* Task brief
Taking the lines below one at a time, count those with the string "accomplish" and give the result alone.

----- Record set -----

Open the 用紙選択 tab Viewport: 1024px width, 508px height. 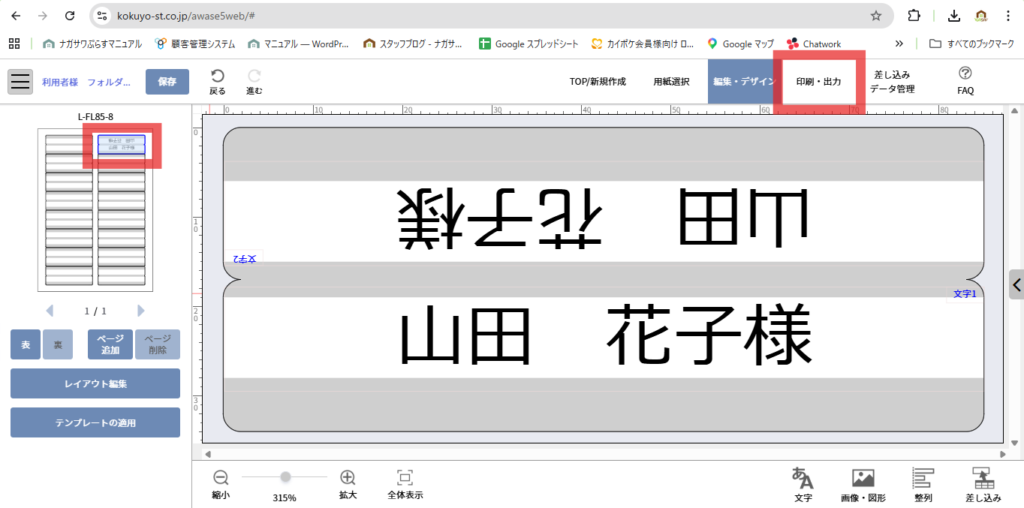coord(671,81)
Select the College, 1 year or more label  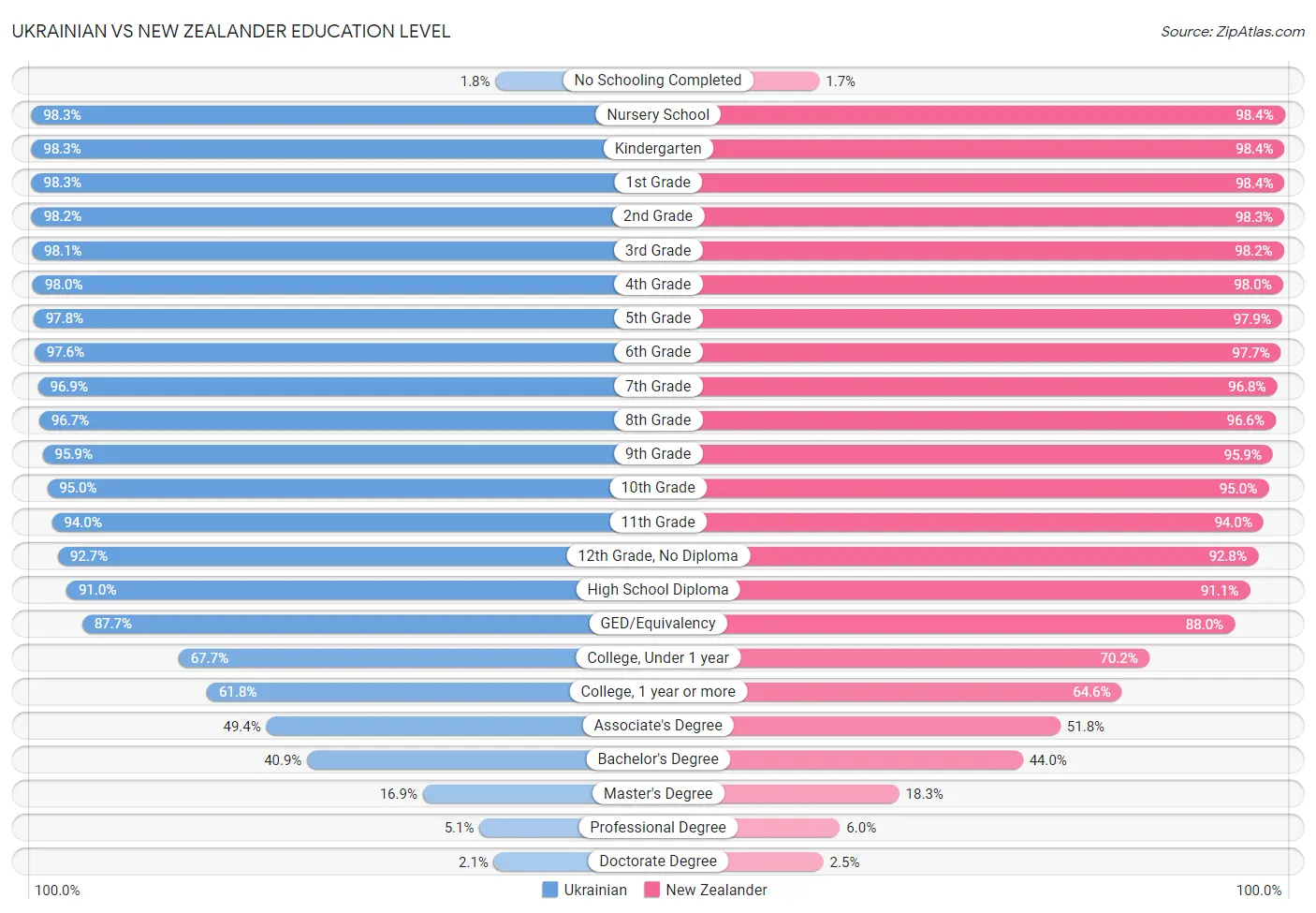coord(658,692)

-----
----- Record set -----

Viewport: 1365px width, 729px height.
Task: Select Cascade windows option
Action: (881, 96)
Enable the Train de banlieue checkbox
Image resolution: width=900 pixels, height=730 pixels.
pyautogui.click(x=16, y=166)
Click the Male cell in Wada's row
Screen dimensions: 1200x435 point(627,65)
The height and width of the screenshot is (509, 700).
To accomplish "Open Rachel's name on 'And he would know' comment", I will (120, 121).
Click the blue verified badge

-----
----- Record set -----

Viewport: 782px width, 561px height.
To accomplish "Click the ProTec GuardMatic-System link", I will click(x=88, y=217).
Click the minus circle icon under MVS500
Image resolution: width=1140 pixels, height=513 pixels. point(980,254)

-----

* Response for this exercise
2